● **Written exercise**:
Copy out the rows below verbatim, keeping every character and line break unchanged.
◆ ◆ ◆ ◆
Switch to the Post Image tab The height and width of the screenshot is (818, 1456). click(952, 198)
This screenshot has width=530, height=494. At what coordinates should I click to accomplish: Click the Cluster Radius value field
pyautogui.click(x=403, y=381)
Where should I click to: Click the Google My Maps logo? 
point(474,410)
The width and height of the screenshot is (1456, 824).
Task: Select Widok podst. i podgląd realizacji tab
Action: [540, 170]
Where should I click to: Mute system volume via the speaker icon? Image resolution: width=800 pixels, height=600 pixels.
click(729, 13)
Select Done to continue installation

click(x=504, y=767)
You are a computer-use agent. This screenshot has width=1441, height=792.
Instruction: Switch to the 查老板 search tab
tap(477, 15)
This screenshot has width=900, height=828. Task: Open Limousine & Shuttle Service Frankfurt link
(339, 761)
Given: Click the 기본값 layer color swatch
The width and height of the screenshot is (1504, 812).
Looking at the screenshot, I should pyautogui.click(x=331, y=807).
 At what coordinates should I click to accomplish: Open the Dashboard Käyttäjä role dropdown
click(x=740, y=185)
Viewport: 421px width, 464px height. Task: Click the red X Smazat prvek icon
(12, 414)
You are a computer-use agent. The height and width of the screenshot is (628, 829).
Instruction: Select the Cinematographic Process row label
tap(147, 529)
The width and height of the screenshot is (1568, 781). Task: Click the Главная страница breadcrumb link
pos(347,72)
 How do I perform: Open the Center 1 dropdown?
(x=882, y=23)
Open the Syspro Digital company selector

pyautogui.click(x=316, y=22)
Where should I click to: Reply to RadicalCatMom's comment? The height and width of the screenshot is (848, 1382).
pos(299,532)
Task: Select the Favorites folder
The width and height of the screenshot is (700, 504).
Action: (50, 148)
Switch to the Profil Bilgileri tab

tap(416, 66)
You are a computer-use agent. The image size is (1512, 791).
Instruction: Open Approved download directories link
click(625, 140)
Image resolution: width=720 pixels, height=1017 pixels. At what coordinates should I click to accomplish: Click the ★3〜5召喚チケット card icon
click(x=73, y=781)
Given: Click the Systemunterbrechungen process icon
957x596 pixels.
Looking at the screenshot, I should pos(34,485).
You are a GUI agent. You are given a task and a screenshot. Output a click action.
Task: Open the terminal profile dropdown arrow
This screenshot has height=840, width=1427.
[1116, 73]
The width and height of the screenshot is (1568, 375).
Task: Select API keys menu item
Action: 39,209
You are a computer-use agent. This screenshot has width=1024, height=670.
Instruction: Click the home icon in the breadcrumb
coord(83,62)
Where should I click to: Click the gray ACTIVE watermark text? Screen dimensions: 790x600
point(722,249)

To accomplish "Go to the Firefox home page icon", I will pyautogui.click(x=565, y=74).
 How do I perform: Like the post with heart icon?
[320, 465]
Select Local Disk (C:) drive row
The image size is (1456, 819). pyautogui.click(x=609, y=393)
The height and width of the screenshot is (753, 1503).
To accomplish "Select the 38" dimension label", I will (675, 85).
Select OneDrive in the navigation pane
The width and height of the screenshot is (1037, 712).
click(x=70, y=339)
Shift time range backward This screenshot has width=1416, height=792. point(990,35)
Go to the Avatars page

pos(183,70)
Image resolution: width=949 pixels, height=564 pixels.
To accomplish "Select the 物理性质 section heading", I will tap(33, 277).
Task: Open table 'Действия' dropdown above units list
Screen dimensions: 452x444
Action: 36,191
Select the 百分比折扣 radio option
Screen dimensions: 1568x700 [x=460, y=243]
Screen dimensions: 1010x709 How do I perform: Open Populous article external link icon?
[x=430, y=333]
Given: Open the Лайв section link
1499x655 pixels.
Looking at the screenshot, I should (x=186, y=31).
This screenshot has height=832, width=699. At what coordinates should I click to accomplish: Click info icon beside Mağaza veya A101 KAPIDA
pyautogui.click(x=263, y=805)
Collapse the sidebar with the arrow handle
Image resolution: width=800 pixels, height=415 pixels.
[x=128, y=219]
◆ ◆ ◆ ◆
● **Completed exercise**:
Switch to the Post Image tab The height and width of the screenshot is (818, 1456). click(952, 198)
This screenshot has width=530, height=494. At what coordinates should I click to accomplish: Click the Cluster Radius value field
pyautogui.click(x=403, y=381)
Where should I click to: Click the Google My Maps logo? 
point(474,410)
The width and height of the screenshot is (1456, 824).
Task: Select Widok podst. i podgląd realizacji tab
Action: [540, 170]
Where should I click to: Mute system volume via the speaker icon? Image resolution: width=800 pixels, height=600 pixels.
click(729, 13)
Select Done to continue installation

click(x=504, y=767)
You are a computer-use agent. This screenshot has width=1441, height=792.
Instruction: Switch to the 查老板 search tab
tap(477, 15)
This screenshot has width=900, height=828. Task: Open Limousine & Shuttle Service Frankfurt link
(339, 761)
Given: Click the 기본값 layer color swatch
The width and height of the screenshot is (1504, 812).
Looking at the screenshot, I should pyautogui.click(x=331, y=807).
 At what coordinates should I click to accomplish: Open the Dashboard Käyttäjä role dropdown
click(x=740, y=185)
Viewport: 421px width, 464px height. Task: Click the red X Smazat prvek icon
(12, 414)
You are a computer-use agent. The height and width of the screenshot is (628, 829).
Instruction: Select the Cinematographic Process row label
tap(147, 529)
The width and height of the screenshot is (1568, 781). Task: Click the Главная страница breadcrumb link
pos(347,72)
 How do I perform: Open the Center 1 dropdown?
(x=882, y=23)
Open the Syspro Digital company selector

pyautogui.click(x=316, y=22)
Where should I click to: Reply to RadicalCatMom's comment? The height and width of the screenshot is (848, 1382).
pos(299,532)
Task: Select the Favorites folder
The width and height of the screenshot is (700, 504).
Action: (50, 148)
Switch to the Profil Bilgileri tab

tap(416, 66)
You are a computer-use agent. The image size is (1512, 791).
Instruction: Open Approved download directories link
click(625, 140)
Image resolution: width=720 pixels, height=1017 pixels. At what coordinates should I click to accomplish: Click the ★3〜5召喚チケット card icon
click(x=73, y=781)
Given: Click the Systemunterbrechungen process icon
957x596 pixels.
Looking at the screenshot, I should pos(34,485).
You are a GUI agent. You are given a task and a screenshot. Output a click action.
Task: Open the terminal profile dropdown arrow
This screenshot has height=840, width=1427.
[1116, 73]
The width and height of the screenshot is (1568, 375).
Task: Select API keys menu item
Action: 39,209
You are a computer-use agent. This screenshot has width=1024, height=670.
Instruction: Click the home icon in the breadcrumb
coord(83,62)
Where should I click to: Click the gray ACTIVE watermark text? Screen dimensions: 790x600
point(722,249)

To accomplish "Go to the Firefox home page icon", I will pyautogui.click(x=565, y=74).
 How do I perform: Like the post with heart icon?
[320, 465]
Select Local Disk (C:) drive row
The image size is (1456, 819). pyautogui.click(x=609, y=393)
The height and width of the screenshot is (753, 1503).
To accomplish "Select the 38" dimension label", I will (675, 85).
Select OneDrive in the navigation pane
The width and height of the screenshot is (1037, 712).
click(x=70, y=339)
Shift time range backward This screenshot has width=1416, height=792. point(990,35)
Go to the Avatars page

pos(183,70)
Image resolution: width=949 pixels, height=564 pixels.
To accomplish "Select the 物理性质 section heading", I will tap(33, 277).
Task: Open table 'Действия' dropdown above units list
Screen dimensions: 452x444
Action: 36,191
Select the 百分比折扣 radio option
Screen dimensions: 1568x700 [x=460, y=243]
Screen dimensions: 1010x709 How do I perform: Open Populous article external link icon?
[x=430, y=333]
Given: Open the Лайв section link
1499x655 pixels.
Looking at the screenshot, I should (x=186, y=31).
This screenshot has height=832, width=699. At what coordinates should I click to accomplish: Click info icon beside Mağaza veya A101 KAPIDA
pyautogui.click(x=263, y=805)
Collapse the sidebar with the arrow handle
Image resolution: width=800 pixels, height=415 pixels.
[x=128, y=219]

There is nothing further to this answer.